To add to the things already mentioned in this thread, some Scriptures that the Orthodox see as pointing to a continuation of the guiding and preserving presence of the Holy Spirit of and within the Church are the following:

John 16:13 quotes Christ as saying that the Holy Spirit shall guide all of the disciples into all truth.  So at least there's a good start to the Church.

Matt. 16:18 (very well known in conversations like this w/both RCs and Orthodox) says that God will not allow the gates of hell to prevail against the Church.  Question: if the entire Church embraces a false doctrine, is this not Satan prevailing against the entire Church?  We in the catholic traditions that claim apostolic succession would say so.

John 17:20-1 is part of Christ's beautiful high priestly prayer that says that the prayer for unity and oneness with God that the Church is to experience is not reserved for the Apostles alone, but also for those who would "believe...through their word."

2 Thess. 3:6 moves us away from quotes from the Lord and gives us the words of the blessed St. Paul, who warns the Thessalonians to withdraw from all who do not keep the traditions that were received from "us," meaning from him and the other Apostles.

2 John 10 says that, for example, if someone were to come and not preach the apostolic doctrine of Christ's coming in the flesh, we were not to receive him.

2 Tim. 2:2 says that St. Timothy, who received the grace of the priesthood (though the word priesthood is not used, admittedly) through the laying on of hands*, was to train and appoint men in the teachings of St. Paul -- men who would then in turn train others in the same.  The assumption of apostolic succession in doctrine is seen clearly here.

Acts 15 -- the Council at Jerusalem, at which were present not only the Apostles, but also many whom they had appointed, was considered binding on all Christians re: the entry of many Gentiles into the Church.  The inclusion of others in the safeguarding of the Church and guiding of the same in all truth had already begun.

2 Thess. 2 -- not only does this contain the famous "hold to our traditions, whether by word or by epistle verse" that favors oral and written tradition together, but the entire chapter contrasts those who would keep these doctrines pure against those who would be deceived and fall away.  Many would be so deceived and fall away, St. Paul said, but the faithful would remain, the Church would continue to exist. Question: if there is no record of anyone ever contesting apostolic succession who still exist today (before the Waldensians in Italy many centuries later, that is), could it not be reasonable to conclude that this doctrine was assumed and taught by the Apostles?

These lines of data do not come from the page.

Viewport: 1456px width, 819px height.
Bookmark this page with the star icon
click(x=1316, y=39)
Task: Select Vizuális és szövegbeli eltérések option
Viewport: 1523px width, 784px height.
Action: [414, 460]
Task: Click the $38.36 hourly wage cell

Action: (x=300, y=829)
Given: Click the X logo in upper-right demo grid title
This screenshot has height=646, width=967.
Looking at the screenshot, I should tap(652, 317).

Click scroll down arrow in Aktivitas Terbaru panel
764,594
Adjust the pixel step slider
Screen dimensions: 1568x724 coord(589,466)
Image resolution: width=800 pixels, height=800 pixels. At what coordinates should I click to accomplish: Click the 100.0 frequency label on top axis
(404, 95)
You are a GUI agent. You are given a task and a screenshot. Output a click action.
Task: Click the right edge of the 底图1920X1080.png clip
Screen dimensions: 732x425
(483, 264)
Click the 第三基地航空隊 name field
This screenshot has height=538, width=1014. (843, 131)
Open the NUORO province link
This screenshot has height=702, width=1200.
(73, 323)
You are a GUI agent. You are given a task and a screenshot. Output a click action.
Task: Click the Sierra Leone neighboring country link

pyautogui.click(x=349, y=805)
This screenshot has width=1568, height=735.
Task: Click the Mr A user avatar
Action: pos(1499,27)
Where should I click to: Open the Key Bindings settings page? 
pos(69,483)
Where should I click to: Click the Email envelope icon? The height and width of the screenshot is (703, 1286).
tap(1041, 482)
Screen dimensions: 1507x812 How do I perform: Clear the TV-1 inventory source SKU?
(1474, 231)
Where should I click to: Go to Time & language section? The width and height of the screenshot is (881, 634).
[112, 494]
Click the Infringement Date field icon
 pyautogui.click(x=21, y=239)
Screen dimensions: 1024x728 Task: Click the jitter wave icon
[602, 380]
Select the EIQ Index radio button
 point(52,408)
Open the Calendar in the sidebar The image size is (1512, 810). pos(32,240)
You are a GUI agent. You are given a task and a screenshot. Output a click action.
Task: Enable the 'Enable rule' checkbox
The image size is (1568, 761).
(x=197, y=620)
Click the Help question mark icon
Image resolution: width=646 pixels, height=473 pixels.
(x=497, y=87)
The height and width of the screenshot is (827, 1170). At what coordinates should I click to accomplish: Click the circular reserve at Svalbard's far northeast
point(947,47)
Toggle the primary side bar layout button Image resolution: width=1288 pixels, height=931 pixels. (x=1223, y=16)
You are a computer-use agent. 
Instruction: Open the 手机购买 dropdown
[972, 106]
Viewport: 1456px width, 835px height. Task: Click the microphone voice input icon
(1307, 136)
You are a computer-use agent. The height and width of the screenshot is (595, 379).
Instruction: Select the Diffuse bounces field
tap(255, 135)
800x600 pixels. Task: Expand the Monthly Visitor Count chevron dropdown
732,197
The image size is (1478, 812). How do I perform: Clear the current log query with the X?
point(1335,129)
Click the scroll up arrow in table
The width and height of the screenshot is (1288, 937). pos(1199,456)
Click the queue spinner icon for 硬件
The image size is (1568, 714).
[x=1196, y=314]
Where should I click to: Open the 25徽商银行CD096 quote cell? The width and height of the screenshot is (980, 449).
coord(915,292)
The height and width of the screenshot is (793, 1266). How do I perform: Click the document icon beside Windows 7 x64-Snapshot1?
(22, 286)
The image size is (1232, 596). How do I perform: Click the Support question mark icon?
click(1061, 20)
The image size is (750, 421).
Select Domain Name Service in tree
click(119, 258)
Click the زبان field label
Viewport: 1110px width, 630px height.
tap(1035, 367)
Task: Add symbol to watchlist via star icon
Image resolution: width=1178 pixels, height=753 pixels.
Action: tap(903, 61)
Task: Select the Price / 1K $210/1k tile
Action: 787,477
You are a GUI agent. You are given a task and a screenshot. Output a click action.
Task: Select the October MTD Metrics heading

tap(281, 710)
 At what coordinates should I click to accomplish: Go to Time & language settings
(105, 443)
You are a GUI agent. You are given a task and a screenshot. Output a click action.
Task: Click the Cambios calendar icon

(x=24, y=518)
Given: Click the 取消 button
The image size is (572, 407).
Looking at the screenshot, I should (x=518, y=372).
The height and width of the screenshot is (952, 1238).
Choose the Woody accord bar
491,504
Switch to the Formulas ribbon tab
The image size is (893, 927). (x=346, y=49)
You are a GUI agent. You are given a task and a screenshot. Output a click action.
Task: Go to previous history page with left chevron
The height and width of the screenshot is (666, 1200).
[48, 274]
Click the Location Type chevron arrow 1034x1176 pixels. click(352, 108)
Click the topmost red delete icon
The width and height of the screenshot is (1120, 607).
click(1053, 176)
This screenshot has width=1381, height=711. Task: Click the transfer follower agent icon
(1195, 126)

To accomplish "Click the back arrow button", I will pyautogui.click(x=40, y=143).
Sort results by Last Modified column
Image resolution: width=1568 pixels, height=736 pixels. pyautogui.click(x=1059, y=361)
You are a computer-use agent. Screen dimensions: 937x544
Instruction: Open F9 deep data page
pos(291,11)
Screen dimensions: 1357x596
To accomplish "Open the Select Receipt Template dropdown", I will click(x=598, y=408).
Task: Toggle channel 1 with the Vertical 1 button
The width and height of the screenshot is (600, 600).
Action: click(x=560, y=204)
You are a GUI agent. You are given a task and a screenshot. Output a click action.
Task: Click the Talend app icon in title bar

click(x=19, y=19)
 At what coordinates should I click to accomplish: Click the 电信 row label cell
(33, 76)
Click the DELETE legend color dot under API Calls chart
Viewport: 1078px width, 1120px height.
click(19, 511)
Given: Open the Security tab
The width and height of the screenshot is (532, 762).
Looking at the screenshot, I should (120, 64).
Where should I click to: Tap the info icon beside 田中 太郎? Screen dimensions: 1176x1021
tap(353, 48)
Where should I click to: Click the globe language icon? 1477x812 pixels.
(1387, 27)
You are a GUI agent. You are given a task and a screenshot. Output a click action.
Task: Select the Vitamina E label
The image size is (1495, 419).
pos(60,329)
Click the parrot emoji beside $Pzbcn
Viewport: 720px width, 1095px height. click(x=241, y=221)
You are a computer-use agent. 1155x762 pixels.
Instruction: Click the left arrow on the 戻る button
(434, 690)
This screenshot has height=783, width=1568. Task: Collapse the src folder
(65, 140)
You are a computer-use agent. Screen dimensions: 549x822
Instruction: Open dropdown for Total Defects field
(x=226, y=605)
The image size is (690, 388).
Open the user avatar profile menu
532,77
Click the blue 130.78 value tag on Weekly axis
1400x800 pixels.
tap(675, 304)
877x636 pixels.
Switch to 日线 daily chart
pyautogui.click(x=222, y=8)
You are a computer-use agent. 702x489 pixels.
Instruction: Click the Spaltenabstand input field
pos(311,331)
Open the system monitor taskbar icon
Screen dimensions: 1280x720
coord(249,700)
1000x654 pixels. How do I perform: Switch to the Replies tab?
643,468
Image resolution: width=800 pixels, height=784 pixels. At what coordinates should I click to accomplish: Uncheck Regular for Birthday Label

*1 Tim 1:14 and 2 Tim. 1:6 are both verses that mention the laying on of hands of the eldership as the method by which "the gift" was given to St. Timothy.  We see (and, as Paradosis' link shows, the early Church Fathers confirm) this to be the grace of the priesthood in order to baptize, to celebrate the eucharist, to formally anoint the sick for healing...in short, to administer the sacraments of the Church.  

Again, as anastasios has said, this anointing and appointing of other elders by the Apostles, as well as by those who were appointed by said Apostles, was considered just as vital as the doctrine itself; the faithful were not to admit or have fellowship with those who were from outside this fold.  This was the intention of the Apostles.  Whether the Apostles thought that God could appoint someone through supernatural means other than physically through the Apostles is immaterial (this certainly could happen, and did initially in the case of St. Paul, who nevertheless eventually was given the "right hand of fellowship" into the Apostles' fold).  The understanding in the early Church was that the Apostles would appoint leaders, who would then in turn appoint leaders, etc., through the laying on of hands and a common confession of faith, and the preservation of the Church through the grace of the Holy Spirit would continue on, and the gates of hell would not prevail against Her.

We see this as Scripture's clear testimony, kept even to this day.

Hope this has helped.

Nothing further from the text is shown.